- Abad-Zapatero C, Rydel TJ, Erickson J
- Revised 2.3 A structure of porcine pepsin: evidence for a flexible subdomain.
- Proteins. 1990;8(1):62-81.
- A revised three-dimensional crystal structure of ethanol-inhibited porcine pepsin refined to an R-factor of 0.171 at 2.3 A resolution is presented and compared to the refined structures of the fungal aspartic proteinases: penicillopepsin, rhizopuspepsin, and endothiapepsin. Pepsin is composed of two nearly equal N and C domains related by an intra dyad. The overall polypeptide fold and active site structures are homologous for pepsin and the fungal enzymes. The weak inhibition of pepsin by ethanol can be explained by the presence of one or more ethanol molecules, in the vicinity of the active site carboxylates, which slightly alter the hydrogen-bonding network and which may compete with substrate binding in the active site.

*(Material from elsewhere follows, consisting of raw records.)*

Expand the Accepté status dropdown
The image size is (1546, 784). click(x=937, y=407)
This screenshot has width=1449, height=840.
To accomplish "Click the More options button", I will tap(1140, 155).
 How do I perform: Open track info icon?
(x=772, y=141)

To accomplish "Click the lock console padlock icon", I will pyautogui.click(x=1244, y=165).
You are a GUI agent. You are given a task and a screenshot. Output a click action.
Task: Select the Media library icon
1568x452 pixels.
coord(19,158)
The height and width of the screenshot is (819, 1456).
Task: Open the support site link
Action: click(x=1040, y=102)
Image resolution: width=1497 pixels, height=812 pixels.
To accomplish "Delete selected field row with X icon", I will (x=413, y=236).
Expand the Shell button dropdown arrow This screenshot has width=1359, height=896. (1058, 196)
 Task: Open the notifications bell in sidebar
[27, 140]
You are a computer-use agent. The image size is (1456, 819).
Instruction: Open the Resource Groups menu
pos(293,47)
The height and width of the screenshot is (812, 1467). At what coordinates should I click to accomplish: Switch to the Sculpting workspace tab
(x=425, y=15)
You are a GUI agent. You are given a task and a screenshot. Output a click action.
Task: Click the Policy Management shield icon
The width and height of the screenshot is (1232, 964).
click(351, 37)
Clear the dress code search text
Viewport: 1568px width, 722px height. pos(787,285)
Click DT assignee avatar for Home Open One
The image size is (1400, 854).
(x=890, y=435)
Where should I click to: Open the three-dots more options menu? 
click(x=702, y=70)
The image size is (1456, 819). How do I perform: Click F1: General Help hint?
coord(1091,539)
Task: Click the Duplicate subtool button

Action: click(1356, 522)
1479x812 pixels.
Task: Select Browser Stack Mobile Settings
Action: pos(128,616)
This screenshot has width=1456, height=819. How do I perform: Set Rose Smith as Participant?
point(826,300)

Structural superposition analysis showed that the N domains aligned better than the C-domains for pepsin and the fungal aspartic proteinases: 107-140 C alpha pairs aligned to 0.72-0.85 A rms for the N domains; 64-95 C alpha pairs aligned to 0.78-1.03 A rms for the C domains. The major structural difference between pepsin and the fungal enzymes concerns a newly described subdomain whose conformation varies markedly among these enzyme structures. The subdomain in pepsin comprises nearly 100 residues and is composed of two contiguous segments within the C domain (residues 192-212 and 223-299). the subdomain is connected, or "hinged," to a mixed beta-sheet that forms one of the structurally invariant, active site psi-loops. Relative subdomain displacements as large as a 21.0 degrees rotation and a 5.9 A translation were observed among the different enzymes. There is some suggestion in pepsin that the subdomain may be flexible and perhaps plays a structural role in mediating substrate binding, determining the substrate specificity, or in the activation of the zymogen.